Face au vieillissement de la main-d’œuvre rurale et au chômage des diplômés, le secteur agricole ivoirien cherche son second souffle auprès de la nouvelle génération.
Attirer les jeunes confrontés au chômage dans le secteur agricole, Tel est le sens de la 5e édition de la Journée nationale de l’agriculteur (JNA), initiée par l’Organisation nationale des agriculteurs de Côte d’Ivoire (ONACI), qui s’est tenue ce jeudi 23 juillet 2026, à Montézo, dans la région de la Mé (Sud).
L’ONACI, un réseau puissant de 36 000 membres regroupés au sein de 630 organisations agricoles à travers le pays, a voulu cette journée festive mais surtout réflexive. Pour cette édition, le thème était évocateur : « Quelles pratiques agricoles innovantes pour une jeunesse consciente, dynamique et volontaire afin d’impacter l’économie ivoirienne ? »
Le délégué national de l’ONACI, Prospère Mambo, a rappelé que la JNA est née d’un constat : les initiatives valorisent souvent l’agriculture, mais oublient l’agriculteur lui-même. Il a fermement soutenu que la terre reste une opportunité majeure d’insertion face au chômage de masse.
Alors que le secteur agricole souffre d’un important déficit de main-d’œuvre, son développement passe nécessairement par l’accélération de la modernisation des outils de production, complétée par l’urgente nécessité de renforcer la transformation locale afin de lutter efficacement contre la cherté de la vie.
Représentant le ministre de l’Agriculture, du développement rural et des productions vivrières, Bruno Koné, le directeur régional Abel Souelé Konaté a salué les agriculteurs, qualifiés de « bâtisseurs de la nation ». Selon lui, l’avenir économique et la souveraineté alimentaire de la Côte d’Ivoire reposent désormais sur une jeunesse bien formée et ouverte aux technologies modernes.
Pour rendre les campagnes plus attractives et sécurisées, le représentant du ministre, Abel Souelé Konaté, a recommandé l’accès facilité aux financements, le déploiement de pratiques écoresponsables et l’accompagnement technique.
Il a d’ailleurs invité les producteurs à se rapprocher massivement des services déconcentrés de l’État pour bénéficier des distributions d’engrais et des appuis disponibles.
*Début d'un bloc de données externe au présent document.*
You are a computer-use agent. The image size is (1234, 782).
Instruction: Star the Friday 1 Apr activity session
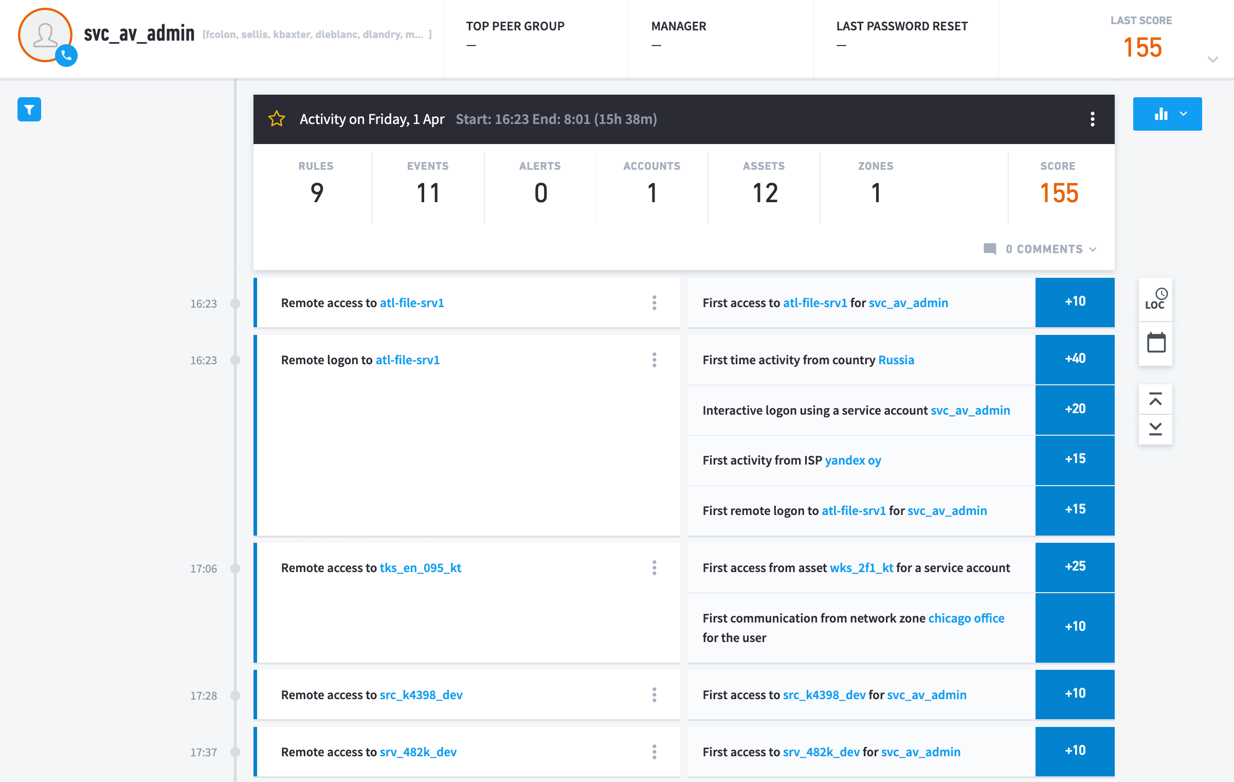click(277, 119)
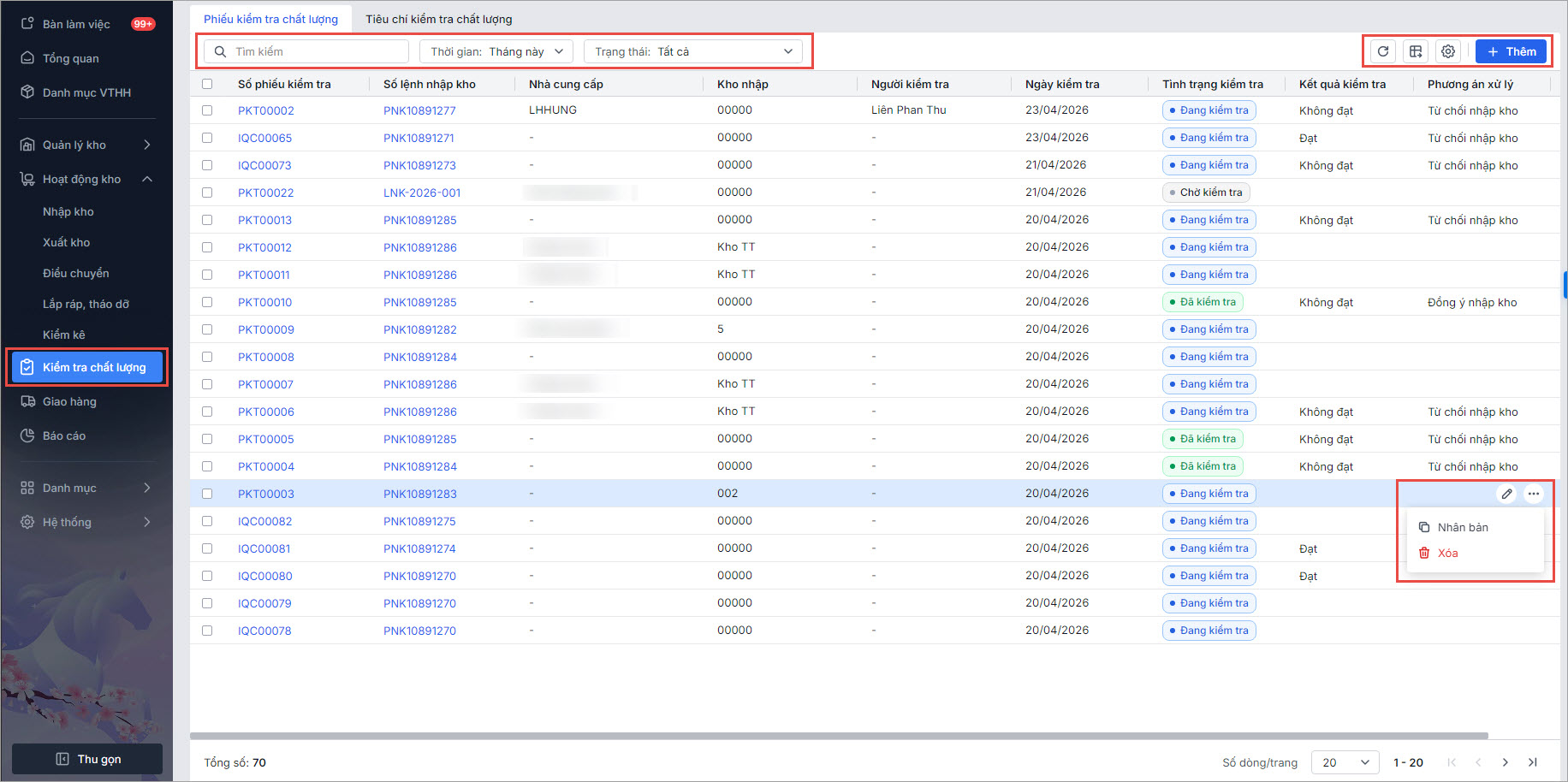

Le sous-préfet d’Alépé, Alain Gué, a abondé dans ce sens en affirmant que seules les pratiques innovantes briseront les clichés pénibles du métier pour séduire les jeunes.
Au-delà des panels de discussion, cette célébration a été marquée par un défilé haut en couleur des acteurs du monde rural, des distinctions spéciales, des expositions agricoles et l’inauguration officielle du tout nouveau siège régional de l’ONACI.